Scott Rudin Still Pulling Strings on Broadway, Despite Pledge to “Step Back”: Report

In April of last year, the only EGOT-winning producer, Scott Rudin, said that he would be “stepping back” from his theater ventures following an exposé of longstanding abusive behavior in the workplace. But a new report from Roger Friedman’s Showbiz 411 says this hasn’t really been the case. What’s more, the controversial 64-year-old is said to be the one who pulled the plug on the revival of To Kill A Mockingbird, to the fury of the show’s investors.

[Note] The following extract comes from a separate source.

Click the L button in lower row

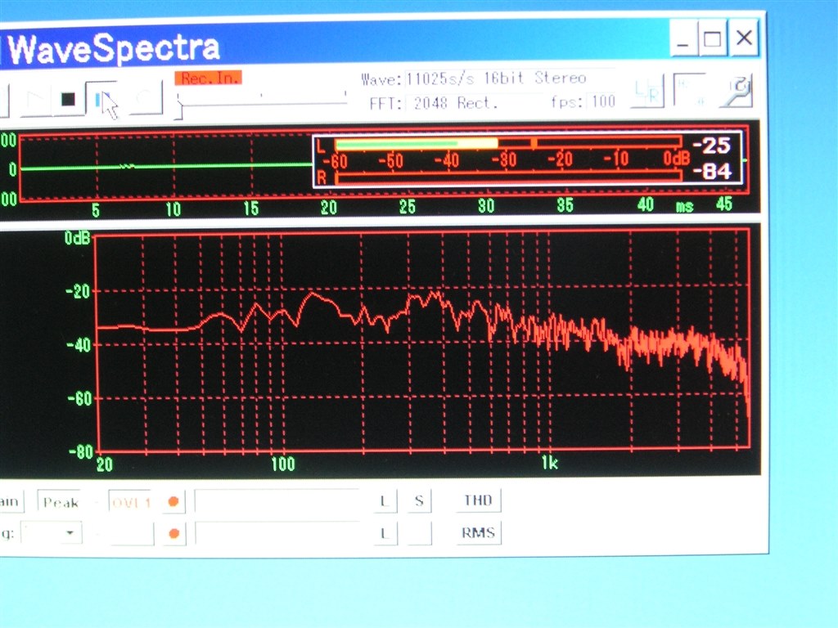(385, 533)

The rights issues to the stage version of Harper Lee’s novel are complex, but they are currently owned by Rudin. A previous adaptation, written by Christopher Sergel in the 1970s and first produced in the 1990s, was under heavy restriction as a result, until a recent lawsuit against Rudin. 

The new version of the show, adapted by Aaron Sorkin, and originally starring Jeff Daniels as the idealistic lawyer Atticus Finch, broke box office records for a non-musical on Broadway when it opened in December 2018. It was nominated for nine Tonys, netting one win, for Celia Keenan-Bolger for Best Performance by an Actress in a Featured Role in a Play. Ed Harris and Greg Kinnear came in as replacements for the lead, and things appeared to be stabilizing post-pandemic closures, until the omicron variant hit.

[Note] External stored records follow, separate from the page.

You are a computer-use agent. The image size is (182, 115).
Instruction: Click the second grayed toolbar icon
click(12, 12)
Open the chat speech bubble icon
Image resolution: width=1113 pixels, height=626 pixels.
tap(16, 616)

The show shut down in mid-January at the Shubert Theatre, with the promise of a June re-open at the Belasco Theater. When that date came and went, the goalposts were moved to November at the Music Box Theater. Now, however, word is the show is closed for good.

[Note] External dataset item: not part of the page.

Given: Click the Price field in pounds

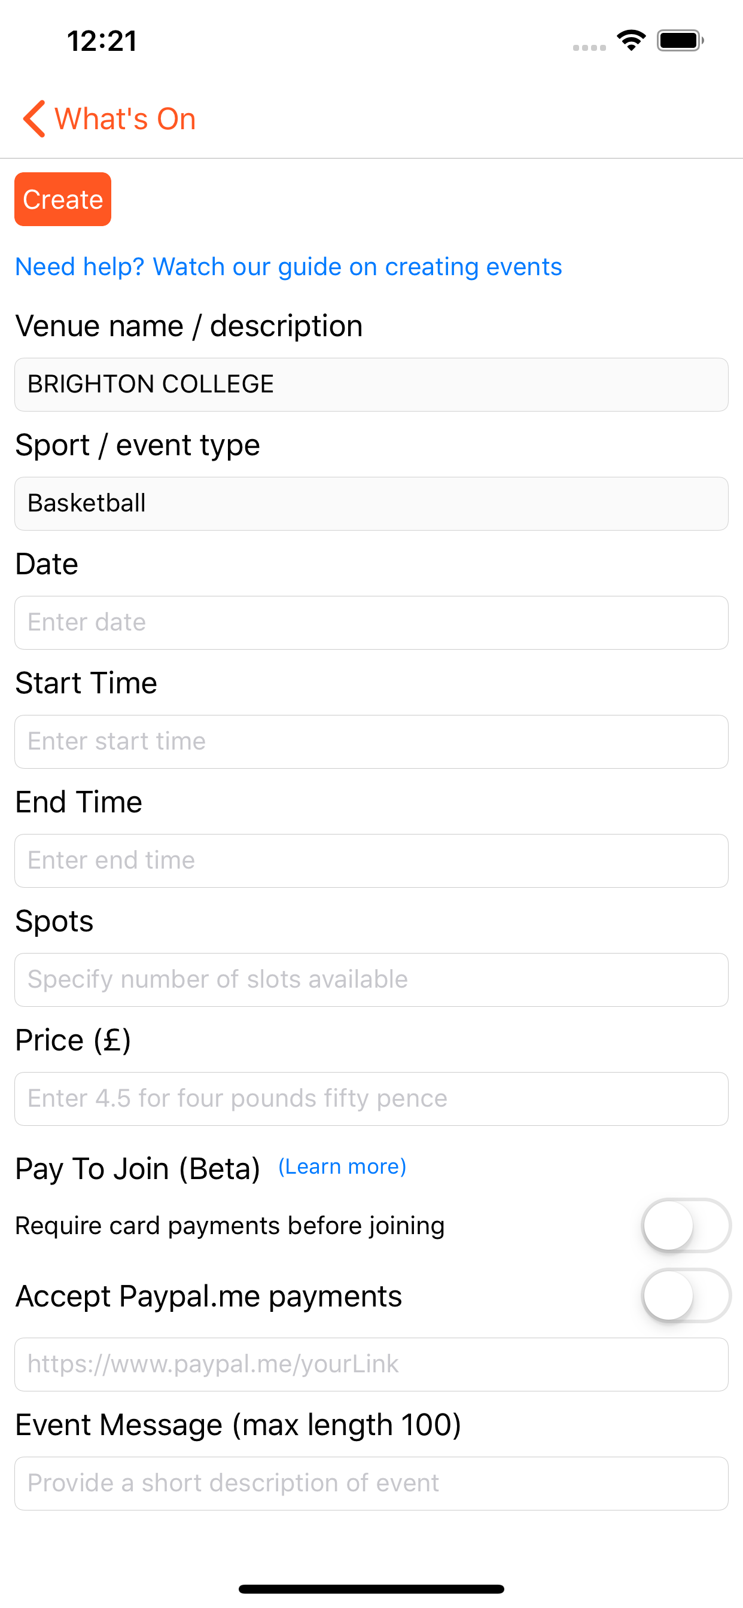Looking at the screenshot, I should [372, 1099].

According to Showbiz 411, this is Rudin’s decision. A source said that “Scott has never gone away,” and that “there was a long negotiation to turn the production over to other producers, but in the end, Scott just petulantly said ‘No.’”

Considering the show still had considerable gas left in the tank, the outlet reports that “investors are furious.” Moreover, Rudin not really stepping away seems to be something of an open secret “considering his office is still open, and his main staff is still in place.”

What could Rudin’s motivation be, supposing the story is accurate? It’s unclear, but Sorkin telling V.F. that the producer “got what he deserved” in an interview last fall could potentially be a factor.